# [Text]

Welcome, December and the holiday season! Want to try out something extraordinary but still traditional during these holidays? Then, why not whip up a batch of fascinating star-shaped Finnish Christmas pastries (joulutorttus) — naturally ketoized and gluten-free!
Fathead dough works wonders in these keto pastries, making them super low in carbs and very close to the traditional treats. When the regular wheaty and sugary pastries contain 15.4 grams net carbs per piece, my ketoized versions contain just 1.2-1.8 grams net carbs per pastry — or even less if you use zero-carb filling.
The traditional Finnish Christmas pastries use prune marmalade as filling. You guessed it: I’ve ketoized the marmalade as well, and you’ll get it as a bonus recipe. For the keto marmalade, you still use prunes for authentic taste, but the sugar content is dropped dramatically compared to the regular sugary version. When the sugary prune marmalade has 7.6 grams net carbs per tablespoon, my keto marmalade has only 1.8 grams net carbs per tablespoon. For one pastry, you need just a teaspoon or two for a fabulous flavor!
Read on to find the ultimate keto version for the traditional Finnish pastries that we gulp down humongous amounts during the holidays here in Finland.
How to make these ketoized Finnish Christmas Pastries
Even this recipe might sound exotic, it simply uses Fathead dough, aka mozzarella dough. For the filling, I recommend my sugar-free prune marmalade. However, you can use any sugar-free jam or marmalade that stands baking. And don’t despair if your favorite sugar-free jam or marmalade doesn’t stand baking: just bake the pastries first without filling and place a dollop of your favorite jam or marmalade in the center of the baked pastry. It’s still considered traditional! More filling suggestions you’ll find at the end of this post, in the Tips for Variations section.

# [Material]
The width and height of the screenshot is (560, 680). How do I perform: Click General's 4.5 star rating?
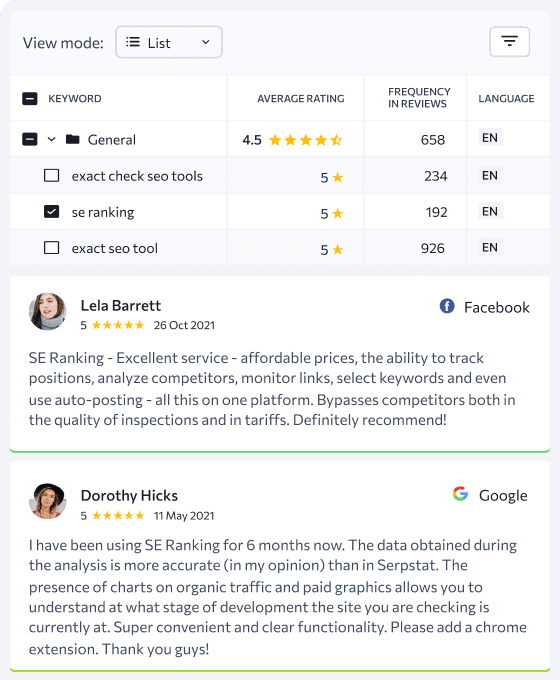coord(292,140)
* * *
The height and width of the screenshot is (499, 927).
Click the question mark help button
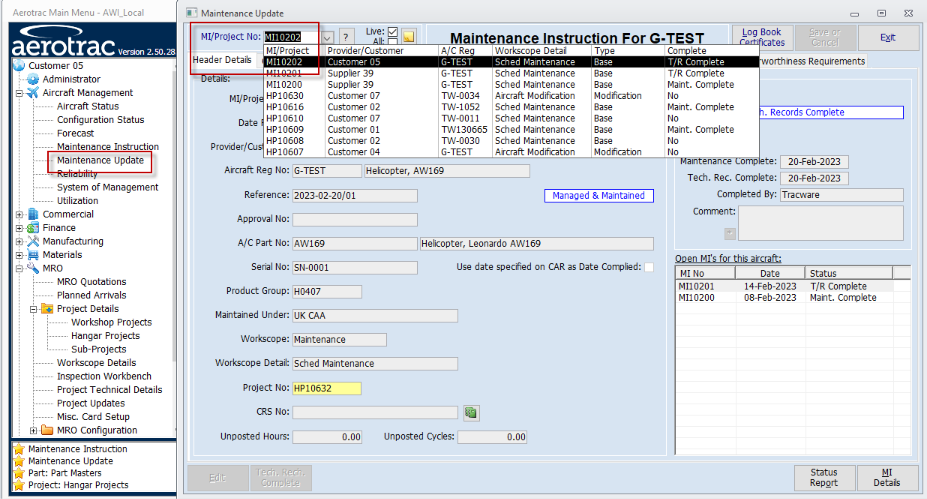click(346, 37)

# [Task requirements]
• A. Reproduce the passage of the Finnish Christmas pastry text starting at "The traditional Finnish Christmas" and ending at "a fabulous flavor!".
• B. In the Finnish Christmas pastry text, how many grams of net carbs does one regular wheaty and sugary pastry contain?

# [Exercise solutions]
• A.
The traditional Finnish Christmas pastries use prune marmalade as filling. You guessed it: I’ve ketoized the marmalade as well, and you’ll get it as a bonus recipe. For the keto marmalade, you still use prunes for authentic taste, but the sugar content is dropped dramatically compared to the regular sugary version. When the sugary prune marmalade has 7.6 grams net carbs per tablespoon, my keto marmalade has only 1.8 grams net carbs per tablespoon. For one pastry, you need just a teaspoon or two for a fabulous flavor!

• B. 15.4 grams net carbs per piece.